His fusion of styles and class influences in his music were regarded by scholars as reducing the polarisation in classes in Haiti in the early to mid-twentieth-century Haiti and giving them a unique shared identity through a musical spectrum. One of his notable works is entitled, La Dangereuse, a slow tempo piece with gentle, restrained dynamics, was warmly received by the Haitian aristocracy.

In 1934, Lamothe won a Port-au-Prince city council competition for his "Carnival méringue", which he entitled Nibo. Well received by all walks of society in Haiti, Nibo became known as a Liberation Anthem. a piece to mark the withdrawal of American forces from Haiti in August of that year.

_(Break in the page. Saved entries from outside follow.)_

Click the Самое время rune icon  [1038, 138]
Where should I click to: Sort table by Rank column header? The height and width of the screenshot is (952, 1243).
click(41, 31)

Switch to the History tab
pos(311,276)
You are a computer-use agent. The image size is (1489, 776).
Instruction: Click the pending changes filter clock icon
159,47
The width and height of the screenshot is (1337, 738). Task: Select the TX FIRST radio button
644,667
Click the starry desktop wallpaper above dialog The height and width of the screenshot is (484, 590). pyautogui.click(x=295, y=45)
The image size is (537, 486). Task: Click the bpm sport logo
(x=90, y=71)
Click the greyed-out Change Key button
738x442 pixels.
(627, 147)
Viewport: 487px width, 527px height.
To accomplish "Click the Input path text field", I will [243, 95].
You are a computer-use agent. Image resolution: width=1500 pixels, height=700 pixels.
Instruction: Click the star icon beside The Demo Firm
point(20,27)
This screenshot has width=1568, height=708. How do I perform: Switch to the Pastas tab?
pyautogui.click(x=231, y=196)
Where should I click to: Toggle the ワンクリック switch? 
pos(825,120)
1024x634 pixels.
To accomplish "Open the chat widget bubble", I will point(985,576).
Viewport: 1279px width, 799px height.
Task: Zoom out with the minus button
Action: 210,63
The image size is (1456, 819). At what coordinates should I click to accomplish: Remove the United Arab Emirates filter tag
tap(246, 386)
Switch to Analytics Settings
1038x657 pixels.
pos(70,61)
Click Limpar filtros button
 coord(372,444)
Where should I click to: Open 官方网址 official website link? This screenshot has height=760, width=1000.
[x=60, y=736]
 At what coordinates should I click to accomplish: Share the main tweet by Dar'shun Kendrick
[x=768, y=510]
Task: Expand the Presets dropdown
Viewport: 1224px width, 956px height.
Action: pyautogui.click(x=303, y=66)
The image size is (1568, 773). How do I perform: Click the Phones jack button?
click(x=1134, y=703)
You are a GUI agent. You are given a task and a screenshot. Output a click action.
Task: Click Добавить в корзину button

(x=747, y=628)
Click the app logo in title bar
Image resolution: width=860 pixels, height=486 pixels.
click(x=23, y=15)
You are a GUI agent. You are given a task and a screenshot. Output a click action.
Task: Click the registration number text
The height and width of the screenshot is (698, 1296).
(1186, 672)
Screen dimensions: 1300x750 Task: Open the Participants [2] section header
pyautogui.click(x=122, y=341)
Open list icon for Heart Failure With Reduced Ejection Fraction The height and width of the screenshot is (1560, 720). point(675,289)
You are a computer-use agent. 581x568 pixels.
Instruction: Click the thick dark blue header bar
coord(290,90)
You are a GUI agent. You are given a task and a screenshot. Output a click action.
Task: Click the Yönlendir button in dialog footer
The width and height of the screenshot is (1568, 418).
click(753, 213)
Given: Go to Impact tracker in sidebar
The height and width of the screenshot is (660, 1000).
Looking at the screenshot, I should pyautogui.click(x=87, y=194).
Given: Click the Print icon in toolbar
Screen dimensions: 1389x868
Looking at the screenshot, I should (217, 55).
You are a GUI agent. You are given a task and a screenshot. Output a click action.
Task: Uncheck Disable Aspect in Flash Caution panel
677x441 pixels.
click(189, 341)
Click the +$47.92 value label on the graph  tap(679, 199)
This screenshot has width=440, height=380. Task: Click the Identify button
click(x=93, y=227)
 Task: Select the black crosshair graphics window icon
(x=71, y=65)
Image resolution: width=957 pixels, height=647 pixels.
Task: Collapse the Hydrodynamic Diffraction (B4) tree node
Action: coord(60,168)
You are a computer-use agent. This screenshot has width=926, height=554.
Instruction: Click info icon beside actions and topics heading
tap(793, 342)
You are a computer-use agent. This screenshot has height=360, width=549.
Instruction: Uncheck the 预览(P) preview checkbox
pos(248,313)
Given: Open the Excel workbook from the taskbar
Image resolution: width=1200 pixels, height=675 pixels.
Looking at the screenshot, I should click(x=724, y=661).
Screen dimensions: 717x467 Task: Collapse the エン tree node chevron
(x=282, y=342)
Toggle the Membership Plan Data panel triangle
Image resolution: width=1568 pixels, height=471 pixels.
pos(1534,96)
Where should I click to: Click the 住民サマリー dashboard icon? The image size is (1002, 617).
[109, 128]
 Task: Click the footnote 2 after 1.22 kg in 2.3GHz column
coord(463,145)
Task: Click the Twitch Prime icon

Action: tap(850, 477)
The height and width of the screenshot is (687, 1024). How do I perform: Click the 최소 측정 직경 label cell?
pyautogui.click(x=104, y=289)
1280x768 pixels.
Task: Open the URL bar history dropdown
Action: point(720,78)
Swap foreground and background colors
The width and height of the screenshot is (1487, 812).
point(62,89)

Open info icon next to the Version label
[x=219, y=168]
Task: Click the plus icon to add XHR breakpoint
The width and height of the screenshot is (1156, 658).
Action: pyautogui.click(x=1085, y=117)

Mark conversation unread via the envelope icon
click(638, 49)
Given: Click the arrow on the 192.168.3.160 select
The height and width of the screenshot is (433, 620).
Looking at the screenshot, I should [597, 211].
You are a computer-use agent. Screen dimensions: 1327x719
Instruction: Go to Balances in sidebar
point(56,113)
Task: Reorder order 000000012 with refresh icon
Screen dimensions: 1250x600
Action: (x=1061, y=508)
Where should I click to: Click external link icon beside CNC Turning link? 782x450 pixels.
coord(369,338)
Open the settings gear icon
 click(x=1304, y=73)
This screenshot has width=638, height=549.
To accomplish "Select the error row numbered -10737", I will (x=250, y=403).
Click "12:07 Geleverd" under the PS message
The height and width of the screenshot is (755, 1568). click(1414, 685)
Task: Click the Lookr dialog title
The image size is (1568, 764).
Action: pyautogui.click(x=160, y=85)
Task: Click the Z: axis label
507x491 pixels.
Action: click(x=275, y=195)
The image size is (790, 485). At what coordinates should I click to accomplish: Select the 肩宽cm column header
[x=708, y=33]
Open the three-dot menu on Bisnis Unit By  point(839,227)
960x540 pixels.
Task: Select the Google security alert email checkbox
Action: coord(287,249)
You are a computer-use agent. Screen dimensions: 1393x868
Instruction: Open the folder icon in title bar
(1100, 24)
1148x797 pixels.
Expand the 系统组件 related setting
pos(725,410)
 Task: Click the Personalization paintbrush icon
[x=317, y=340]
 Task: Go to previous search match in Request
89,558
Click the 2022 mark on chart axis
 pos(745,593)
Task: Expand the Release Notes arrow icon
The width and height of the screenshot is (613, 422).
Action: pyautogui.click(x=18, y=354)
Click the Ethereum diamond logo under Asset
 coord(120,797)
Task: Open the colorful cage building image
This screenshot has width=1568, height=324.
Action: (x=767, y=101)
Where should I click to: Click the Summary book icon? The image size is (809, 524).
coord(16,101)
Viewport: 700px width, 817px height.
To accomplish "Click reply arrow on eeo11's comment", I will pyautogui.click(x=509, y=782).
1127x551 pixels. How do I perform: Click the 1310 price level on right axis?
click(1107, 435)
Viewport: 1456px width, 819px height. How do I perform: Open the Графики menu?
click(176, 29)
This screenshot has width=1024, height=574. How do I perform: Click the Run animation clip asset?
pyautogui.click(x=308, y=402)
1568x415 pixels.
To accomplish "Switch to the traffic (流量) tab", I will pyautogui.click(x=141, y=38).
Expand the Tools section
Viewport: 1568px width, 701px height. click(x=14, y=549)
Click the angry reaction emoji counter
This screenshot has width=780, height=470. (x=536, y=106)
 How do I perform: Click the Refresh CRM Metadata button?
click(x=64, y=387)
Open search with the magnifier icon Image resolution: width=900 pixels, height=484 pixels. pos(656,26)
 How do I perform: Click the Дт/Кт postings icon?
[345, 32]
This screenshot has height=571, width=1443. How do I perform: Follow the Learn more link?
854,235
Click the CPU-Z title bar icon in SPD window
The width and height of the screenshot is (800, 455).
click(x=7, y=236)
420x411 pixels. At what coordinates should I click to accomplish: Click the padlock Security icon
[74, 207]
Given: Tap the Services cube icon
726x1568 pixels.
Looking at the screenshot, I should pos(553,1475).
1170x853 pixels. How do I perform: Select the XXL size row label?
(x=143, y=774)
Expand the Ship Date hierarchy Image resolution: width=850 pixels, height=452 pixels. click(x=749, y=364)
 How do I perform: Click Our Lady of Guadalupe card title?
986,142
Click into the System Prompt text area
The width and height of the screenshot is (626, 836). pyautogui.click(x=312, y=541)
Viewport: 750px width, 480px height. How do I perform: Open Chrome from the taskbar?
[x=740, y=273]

===Later life and post-recognition===
Later in life, Lamothe encountered some serious financial problems, largely due to the fact he had not published many works internationally, only two, and even those were limited to Berlin and Paris, so he was not generating enough income to sustain a living. On 9 February 1944, he was forced to sell up his home that he had lived in much of his life, but his continued musical status amongst the elite in Haiti meant that enough money was raised to aid him in buying a new home.

Lamothe later went on to become Chief of Music of the Republic of Haiti. He died in Port-au-Prince in 1953.
Although little of his music was published even in his native Haiti during his life, after his death his family collected his manuscripts and had them printed privately. A collection of his pieces was published in Port-au-Prince in 1955, entitled simply, Musique de Ludovic Lamothe.

In 2001, a CD recording titled A Vision of Ludovic Lamothe was published on the IFA Music Records label, featuring some of his pieces, including the Ballade in A Minor, Danza No. 1 (La Habanera), Evocation, and Danse Espagnole No. 4, performed by Latino-Caribbean pianist, Charles P. Phillips.

In 2006, a book entitled Vodou Nation: Haitian Art Music and Cultural Nationalism authored by Michael Largey (referenced by the Chicago Studies in Ethnomusicology) cited numerous examples of Lamothe's compositions to illustrate his cultural contribution to Vodou music. They cited in particular, La Dangereuse, Nibo, Sous la Tonnelle, Loco and Sobo.